Sigh. Enter Liberal Twist Around number 7.
I'm not arguing to shut down a program. I'm arguing *against* the creation of a new program that others are arguing for. Can you see the difference? I'm arguing against increasing spending on something that has never been shown to ever have a single positive benefit. The burden is on those who are arguing for this universal birth control idea to show that it's something worth funding. Not the other way around...
Sheesh!
What' staggering about this is that no one has countered my argument that increased availability to birth control has never been shown to decrease the rate of children born to poor single mothers in this country. Not one person has countered that. Zero. Zip. Nada.
Yet Smash continues to argue that we should do it anyway. I'm just trying to figure out why he thinks that's a good idea. Again. I think that the determinating factor for funding something like this is measurable results. I think that *all* federal funding should be based on that criteria. If you create a program to do something (and every program should have some purpose, right?), you should be measuring the success of the program and determining if it's having the effect it's supposed to have. Far too often, that part is just kinda ignored. The result of which is that we end up with a huge government with tons of programs that don't do what they were intended to do, and seem to exist purely for the sake of existing.

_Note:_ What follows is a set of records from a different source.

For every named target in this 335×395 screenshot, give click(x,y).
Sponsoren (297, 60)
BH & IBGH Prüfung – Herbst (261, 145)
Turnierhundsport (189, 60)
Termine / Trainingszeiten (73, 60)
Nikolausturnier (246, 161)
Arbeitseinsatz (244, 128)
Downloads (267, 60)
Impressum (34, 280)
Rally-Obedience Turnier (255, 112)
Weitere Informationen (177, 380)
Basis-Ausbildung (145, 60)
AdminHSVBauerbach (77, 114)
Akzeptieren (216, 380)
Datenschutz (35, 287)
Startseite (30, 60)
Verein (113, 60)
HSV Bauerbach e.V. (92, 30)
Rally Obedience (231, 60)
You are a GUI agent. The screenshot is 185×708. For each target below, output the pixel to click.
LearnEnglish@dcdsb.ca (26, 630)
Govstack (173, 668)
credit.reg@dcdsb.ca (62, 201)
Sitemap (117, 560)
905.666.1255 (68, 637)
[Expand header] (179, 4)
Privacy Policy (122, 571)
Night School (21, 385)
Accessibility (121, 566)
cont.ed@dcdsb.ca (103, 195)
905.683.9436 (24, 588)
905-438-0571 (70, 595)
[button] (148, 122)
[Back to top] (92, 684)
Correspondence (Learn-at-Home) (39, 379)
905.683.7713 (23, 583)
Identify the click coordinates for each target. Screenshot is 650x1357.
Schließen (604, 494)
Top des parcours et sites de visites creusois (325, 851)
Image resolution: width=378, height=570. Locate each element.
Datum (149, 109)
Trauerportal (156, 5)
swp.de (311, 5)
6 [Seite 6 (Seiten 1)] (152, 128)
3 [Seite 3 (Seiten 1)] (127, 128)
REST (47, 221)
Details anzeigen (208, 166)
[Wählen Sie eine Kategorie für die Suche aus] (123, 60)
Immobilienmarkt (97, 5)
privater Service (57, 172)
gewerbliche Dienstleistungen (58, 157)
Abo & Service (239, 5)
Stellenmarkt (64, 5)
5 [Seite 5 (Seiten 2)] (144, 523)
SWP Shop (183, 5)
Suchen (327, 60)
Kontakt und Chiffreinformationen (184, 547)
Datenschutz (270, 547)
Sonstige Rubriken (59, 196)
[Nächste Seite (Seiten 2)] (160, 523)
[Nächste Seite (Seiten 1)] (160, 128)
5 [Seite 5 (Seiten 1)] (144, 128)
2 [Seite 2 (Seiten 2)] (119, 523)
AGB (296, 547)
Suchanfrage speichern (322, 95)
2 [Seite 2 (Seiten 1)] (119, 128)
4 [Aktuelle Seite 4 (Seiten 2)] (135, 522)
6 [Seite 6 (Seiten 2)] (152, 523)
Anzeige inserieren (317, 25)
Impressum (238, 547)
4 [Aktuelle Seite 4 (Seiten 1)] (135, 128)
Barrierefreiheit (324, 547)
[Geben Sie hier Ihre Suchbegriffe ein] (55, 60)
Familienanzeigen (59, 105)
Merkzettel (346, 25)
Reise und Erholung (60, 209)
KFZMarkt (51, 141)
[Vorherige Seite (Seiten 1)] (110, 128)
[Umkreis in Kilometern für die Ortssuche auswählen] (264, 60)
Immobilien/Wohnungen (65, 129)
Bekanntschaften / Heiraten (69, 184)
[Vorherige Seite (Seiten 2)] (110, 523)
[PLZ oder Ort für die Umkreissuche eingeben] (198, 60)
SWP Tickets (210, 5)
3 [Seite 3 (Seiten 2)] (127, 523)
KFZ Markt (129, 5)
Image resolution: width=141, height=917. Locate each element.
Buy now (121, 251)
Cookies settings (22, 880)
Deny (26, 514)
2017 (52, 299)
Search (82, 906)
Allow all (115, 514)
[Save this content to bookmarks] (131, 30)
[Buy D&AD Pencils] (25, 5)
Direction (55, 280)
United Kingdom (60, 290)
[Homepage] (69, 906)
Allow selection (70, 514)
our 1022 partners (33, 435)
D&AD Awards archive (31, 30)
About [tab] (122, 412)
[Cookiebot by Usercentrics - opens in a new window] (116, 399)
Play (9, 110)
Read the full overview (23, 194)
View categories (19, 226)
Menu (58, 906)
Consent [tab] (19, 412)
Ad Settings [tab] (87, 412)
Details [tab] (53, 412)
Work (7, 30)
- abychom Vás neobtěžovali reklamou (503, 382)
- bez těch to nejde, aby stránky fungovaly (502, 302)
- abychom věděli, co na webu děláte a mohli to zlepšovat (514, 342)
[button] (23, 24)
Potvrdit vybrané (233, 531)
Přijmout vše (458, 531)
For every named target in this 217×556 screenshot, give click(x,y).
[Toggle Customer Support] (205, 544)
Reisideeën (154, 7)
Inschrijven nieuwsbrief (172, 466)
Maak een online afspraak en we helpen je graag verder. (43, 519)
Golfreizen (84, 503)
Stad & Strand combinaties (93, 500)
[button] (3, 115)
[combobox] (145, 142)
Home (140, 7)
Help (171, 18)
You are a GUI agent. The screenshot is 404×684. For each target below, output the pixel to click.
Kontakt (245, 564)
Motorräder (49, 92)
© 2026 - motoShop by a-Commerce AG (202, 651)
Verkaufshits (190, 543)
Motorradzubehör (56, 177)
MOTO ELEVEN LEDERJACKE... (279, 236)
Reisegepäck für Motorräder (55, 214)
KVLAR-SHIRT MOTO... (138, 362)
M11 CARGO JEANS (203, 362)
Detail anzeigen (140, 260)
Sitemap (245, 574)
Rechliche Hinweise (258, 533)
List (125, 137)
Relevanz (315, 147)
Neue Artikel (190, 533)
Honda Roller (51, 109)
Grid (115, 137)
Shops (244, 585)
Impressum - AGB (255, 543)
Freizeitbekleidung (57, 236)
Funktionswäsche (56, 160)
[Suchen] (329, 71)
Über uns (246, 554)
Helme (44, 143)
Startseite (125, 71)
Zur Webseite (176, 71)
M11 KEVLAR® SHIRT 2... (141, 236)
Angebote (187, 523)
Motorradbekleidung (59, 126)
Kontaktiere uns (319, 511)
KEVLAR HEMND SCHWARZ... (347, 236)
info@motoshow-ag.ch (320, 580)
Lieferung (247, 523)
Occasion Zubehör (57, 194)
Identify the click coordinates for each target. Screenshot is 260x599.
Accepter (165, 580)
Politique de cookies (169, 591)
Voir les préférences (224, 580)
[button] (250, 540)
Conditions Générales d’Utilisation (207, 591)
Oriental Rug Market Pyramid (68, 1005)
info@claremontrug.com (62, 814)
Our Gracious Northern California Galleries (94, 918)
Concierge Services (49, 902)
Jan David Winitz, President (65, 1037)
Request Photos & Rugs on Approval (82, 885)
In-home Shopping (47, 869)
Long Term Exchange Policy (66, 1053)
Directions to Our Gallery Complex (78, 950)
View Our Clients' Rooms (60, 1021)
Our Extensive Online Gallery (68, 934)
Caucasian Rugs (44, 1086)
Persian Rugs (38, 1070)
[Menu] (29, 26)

Silly me for arguing against the creation of yet another one. Now. If you can state exactly what the purpose of this program would be and then show facts and data that this program would fullfill that purpose, I'd gladly reconsider my position. But we've already had that discussion, and no one has been able to do it yet. Coming in at the end of the discussion and proclaiming that we should do it because, well... we can and people would use it, kinda misses the whole point.